La fine di una lingua
A proposito del volgare istriano nella sua variante dignanese, la poetessa ha dichiarato: “Io mi sono trovata praticamente a vivere, diciamo così, la fine di una lingua. Arrivare alla fine di un qualcosa vuol dire che si può arrivare all’inizio di un qualcos’altro, perché da una fine poi comincia un altro principio. Dunque, in me era insita proprio una specie d’istinto, un desiderio, una voglia di riformulare, di ritrasmettere, di ricreare quelle che sono le grandi tradizioni della cultura dignanese incorporate in questa nostra dimensione istriana.

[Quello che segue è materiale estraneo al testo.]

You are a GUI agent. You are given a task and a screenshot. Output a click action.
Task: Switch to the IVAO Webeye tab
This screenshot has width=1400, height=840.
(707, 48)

E queste sono cose importanti, perché ci va di mezzo anche la pregnanza della cultura contadina, il fatto che ci sono dei valori etici, dei valori morali indistruttibili. Non c’è forza che possa sconfiggere il valore vero e il credo nella fede della vita: come poetessa mi sono formata a Dignano e a Dignano devo tutto”, ha concluso Loredana Bogliun la sua riflessione sul valore delle origini.
Bambini e giovani, di buon auspicio
In chiusura si sono rivolti al pubblico il presidente della Giunta esecutiva dell’Unione Italiana, Marin Corva, la vicepresidente della Regione istriana, Giuseppina Rajko, e il vicesindaco del Comune di Lisignano, Matija Maurović, che hanno preso parte alla cerimonia della premiazione del Concorso letterario e video in istrioto. A proposito del Concorso, quest’anno vi ha aderito un numero eccezionale di bambini e giovani, una circostanza, questa, che si considera di buon auspicio per i reiterati tentativi di tramandare il morente dialetto ai posteri, seppure non come lingua madre ma almeno come seconda lingua. E sempre in serata c’è stata l’apertura della mostra di ricette in istrioto, “La cusina de ‘na volta”, mentre ieri, in mattinata, il Festival è proseguito con un laboratorio didattico linguistico per bambini, la presentazione di un albo illustrato in dialetto vallese e la visita guidata “Nella vecchia fattoria”.
Oggi la rassegna continua con l’esibizione dei gruppi folkloristici e corali delle sei Comunità e un laboratorio linguistico dei parlanti in madrelingua, sia residenti che della diaspora.